***** INPUT DATA

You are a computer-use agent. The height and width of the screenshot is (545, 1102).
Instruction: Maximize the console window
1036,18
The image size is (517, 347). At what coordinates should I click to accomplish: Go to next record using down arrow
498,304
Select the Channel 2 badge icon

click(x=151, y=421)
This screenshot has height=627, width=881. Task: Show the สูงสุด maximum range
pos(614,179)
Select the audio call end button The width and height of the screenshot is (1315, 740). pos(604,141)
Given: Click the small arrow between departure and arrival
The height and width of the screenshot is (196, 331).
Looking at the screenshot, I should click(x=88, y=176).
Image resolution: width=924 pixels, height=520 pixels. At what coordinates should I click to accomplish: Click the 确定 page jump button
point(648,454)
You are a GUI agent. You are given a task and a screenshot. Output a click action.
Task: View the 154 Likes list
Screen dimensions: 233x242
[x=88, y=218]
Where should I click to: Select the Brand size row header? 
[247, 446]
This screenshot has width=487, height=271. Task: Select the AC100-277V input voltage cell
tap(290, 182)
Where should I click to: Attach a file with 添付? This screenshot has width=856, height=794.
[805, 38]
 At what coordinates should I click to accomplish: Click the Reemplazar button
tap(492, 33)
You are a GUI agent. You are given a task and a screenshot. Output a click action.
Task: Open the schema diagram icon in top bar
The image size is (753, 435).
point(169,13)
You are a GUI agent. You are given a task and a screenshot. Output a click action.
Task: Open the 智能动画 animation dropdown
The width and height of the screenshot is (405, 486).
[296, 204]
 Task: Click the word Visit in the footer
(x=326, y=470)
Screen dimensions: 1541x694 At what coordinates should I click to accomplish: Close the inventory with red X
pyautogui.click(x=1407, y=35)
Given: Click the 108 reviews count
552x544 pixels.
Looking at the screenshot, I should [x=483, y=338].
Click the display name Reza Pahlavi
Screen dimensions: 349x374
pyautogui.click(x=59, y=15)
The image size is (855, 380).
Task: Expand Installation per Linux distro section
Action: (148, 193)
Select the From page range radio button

**********

- _WHAT TO WORK ON_
Give back exactly the lines beginning at the one with "Click the display name Reza Pahlavi" and ending at the final line of the material; both boundary lines belong in it.

- _SOLUTION FOR THIS TASK_
Click the display name Reza Pahlavi
Screen dimensions: 349x374
pyautogui.click(x=59, y=15)
The image size is (855, 380).
Task: Expand Installation per Linux distro section
Action: (148, 193)
Select the From page range radio button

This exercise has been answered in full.